» **Tasks to carry out**:
• A. In the article on early childhood development, what is the average global return for every $1 invested in ECD?
• B. Quote the article on early childhood development from "Globally, the picture" to "Omugo Academy, said.", inclusive.

Despite a 300% return on investment that Early Childhood Development (ECD) offers, Nigeria is falling drastically short in funding and prioritising the critical 0 to 5 age window, keeping millions of children from reaching their full physical and cognitive potential, experts have warned.

According to data presented at a Gateeld briefing on Early Childhood Development, the first five years of a child’s life involve the formation of one million neural connections every second. Yet, Nigeria is missing this irreversible window of brain development due to fragmented budget allocations, insecurity, and an over-reliance on foreign interventions.

Globally, the picture shows that investing in ECD yields massive economic and social dividends: an average return of $13 for every $1 invested. In Nigeria, however, interventions are heavily centralised in urban areas, leaving rural divides wide open and stunting the growth potential of the nation’s future workforce.

“The brain is being built right now, from conception up to age five. What happens or fails to happen in this period of a child’s life can shape that individual for life,” Megor, Founder of Omugo Academy, said.

“ECD is not charity; it is neuroscience, it is economics, and it is very important to national interest. It is easier to build strong children than to repair broken men,” she added.

Omei Bongos, Public Health Lead at Gateeld, stated that 90% of a child’s brain is already built by the time they reach age five. According to her, investments made at this time shape what they become over time.

Early childhood development in Nigeria faces a severe crisis driven by regional inequality, widespread malnutrition, chronic insecurity, and systemic underfunding. A “geographical lottery” severely impacts cognitive outcomes, with basic literacy for children under five dropping from 65% in the South to just 10% in the Northwest, according to Gatefeild.

This divide is worsened by high malnutrition rates, causing irreversible stunting, alongside “toxic stress” from constant insurgencies that fundamentally alter brain architecture. Compounding these physical and psychological traumas is a critical lack of dedicated state budgets, leaving millions of vulnerable children without essential early support,” the organisation added.

To address these concerns, Hope Lekwa, researcher at Gateeld, said Nigeria cannot depend on foreign funding or interventions for its own childhood development. “We don’t necessarily have or discuss early childhood development as a national emergency, but as the data shows, it clearly is.”

Stakeholders called for the immediate, multi-sectoral integration of the World Bank and the WHO’s Nurturing Care Framework. They also urge ld policymakers to leverage existing platforms, such as integrating community health extension workers (CHEWs) directly into early learning centres.

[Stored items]
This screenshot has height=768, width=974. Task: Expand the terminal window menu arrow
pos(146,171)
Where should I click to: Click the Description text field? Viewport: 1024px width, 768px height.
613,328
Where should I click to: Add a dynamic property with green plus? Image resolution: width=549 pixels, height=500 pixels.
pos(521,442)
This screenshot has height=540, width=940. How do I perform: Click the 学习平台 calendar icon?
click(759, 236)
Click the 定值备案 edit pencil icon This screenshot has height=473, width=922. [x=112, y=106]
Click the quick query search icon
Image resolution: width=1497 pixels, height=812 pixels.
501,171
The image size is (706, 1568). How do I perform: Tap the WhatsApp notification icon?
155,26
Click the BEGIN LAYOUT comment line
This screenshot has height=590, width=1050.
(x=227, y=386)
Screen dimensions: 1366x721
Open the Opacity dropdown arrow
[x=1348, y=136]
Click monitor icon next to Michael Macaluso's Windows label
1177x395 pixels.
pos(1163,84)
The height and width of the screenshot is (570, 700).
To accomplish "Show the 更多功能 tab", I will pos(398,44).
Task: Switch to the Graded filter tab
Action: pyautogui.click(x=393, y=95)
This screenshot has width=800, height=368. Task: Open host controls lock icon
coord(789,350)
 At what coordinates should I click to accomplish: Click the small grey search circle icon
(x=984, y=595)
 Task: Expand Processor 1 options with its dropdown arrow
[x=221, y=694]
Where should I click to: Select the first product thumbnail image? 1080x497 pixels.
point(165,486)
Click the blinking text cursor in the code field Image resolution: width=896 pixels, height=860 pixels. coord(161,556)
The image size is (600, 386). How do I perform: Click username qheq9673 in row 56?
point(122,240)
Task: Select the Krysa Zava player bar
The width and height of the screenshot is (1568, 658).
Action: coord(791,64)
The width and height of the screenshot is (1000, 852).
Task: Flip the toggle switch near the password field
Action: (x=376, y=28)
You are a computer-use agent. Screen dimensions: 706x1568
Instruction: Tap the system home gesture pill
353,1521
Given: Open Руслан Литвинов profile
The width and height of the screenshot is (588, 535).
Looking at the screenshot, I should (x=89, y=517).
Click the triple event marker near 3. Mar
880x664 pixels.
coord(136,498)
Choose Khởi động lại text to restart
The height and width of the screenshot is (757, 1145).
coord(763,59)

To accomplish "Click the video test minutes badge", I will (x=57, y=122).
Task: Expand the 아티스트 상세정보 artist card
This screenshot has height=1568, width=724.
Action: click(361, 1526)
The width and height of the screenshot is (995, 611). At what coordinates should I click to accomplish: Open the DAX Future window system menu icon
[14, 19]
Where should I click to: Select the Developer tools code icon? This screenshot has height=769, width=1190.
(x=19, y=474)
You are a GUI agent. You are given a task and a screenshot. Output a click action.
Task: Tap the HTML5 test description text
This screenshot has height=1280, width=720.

» **Answers to each task**:
• A. $13 for every $1 invested.

• B.
Globally, the picture shows that investing in ECD yields massive economic and social dividends: an average return of $13 for every $1 invested. In Nigeria, however, interventions are heavily centralised in urban areas, leaving rural divides wide open and stunting the growth potential of the nation’s future workforce.

“The brain is being built right now, from conception up to age five. What happens or fails to happen in this period of a child’s life can shape that individual for life,” Megor, Founder of Omugo Academy, said.